En Ciudad Juárez, donde durante años el desorden se volvió parte del paisaje, cada intento por recuperar el espacio público genera sorpresa, incomodidad y preguntas que permanecían postergadas.
Ayer, un nuevo retiro de un puesto irregular volvió a poner el tema sobre la mesa, no como un hecho aislado, sino como reflejo de una ciudad que busca reencontrar sus reglas.

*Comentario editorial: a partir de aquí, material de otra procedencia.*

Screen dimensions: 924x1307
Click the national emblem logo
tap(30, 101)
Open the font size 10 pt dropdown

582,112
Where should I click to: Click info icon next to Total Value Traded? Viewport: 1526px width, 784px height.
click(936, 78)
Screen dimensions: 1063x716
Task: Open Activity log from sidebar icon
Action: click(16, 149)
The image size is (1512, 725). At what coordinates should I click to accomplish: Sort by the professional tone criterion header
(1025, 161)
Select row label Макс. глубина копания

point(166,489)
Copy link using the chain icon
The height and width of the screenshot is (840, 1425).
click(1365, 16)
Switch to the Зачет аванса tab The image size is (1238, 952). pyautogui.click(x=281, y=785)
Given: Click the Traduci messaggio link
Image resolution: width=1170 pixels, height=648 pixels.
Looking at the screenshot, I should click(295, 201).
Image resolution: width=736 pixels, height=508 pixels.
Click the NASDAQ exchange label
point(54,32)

El Municipio retiró un establecimiento de Tortas Davis instalado sobre un camellón del bulevar Manuel Talamás Camandari. La estructura, levantada sin permisos, ya había sido intervenida anteriormente. Hubo notificaciones, plazos y advertencias. No hubo respuesta. La rutina siguió hasta que llegó el operativo.
Las autoridades explicaron que estas acciones forman parte de una estrategia permanente de revisión, en la que distintas dependencias analizan casos que durante años quedaron en pausa. No se trata solo de un negocio, se trata de una forma de ocupar la ciudad sin reglas claras, de instalarse donde se puede, de crecer sin límites.
El retiro no ocurre en el vacío, porque sabemos que Juárez arrastra una historia donde yonkes se expanden en colonias, talleres mecánicos invaden calles y banquetas, comercios improvisados reducen el espacio común. La consecuencia es visible en el tráfico detenido, en el peatón obligado a rodear obstáculos, en la idea de que todo puede hacerse sin consecuencias.
Poner orden implica costos. Para quien pierde un espacio, para quien se acostumbró a operar sin regulación, para una sociedad que aprendió a convivir con el desorden. El establecimiento enfrentará sanciones económicas por ocupar la vía pública y por incumplir con las disposiciones oficiales.
Las preguntas permanecen abiertas: ¿Qué tipo de ciudad quieren los juarenses? y ¿hasta dónde están dispuestos a respetar las normas que permiten la convivencia?. El orden urbano no debería sentirse como excepción, sino como parte de la vida cotidiana.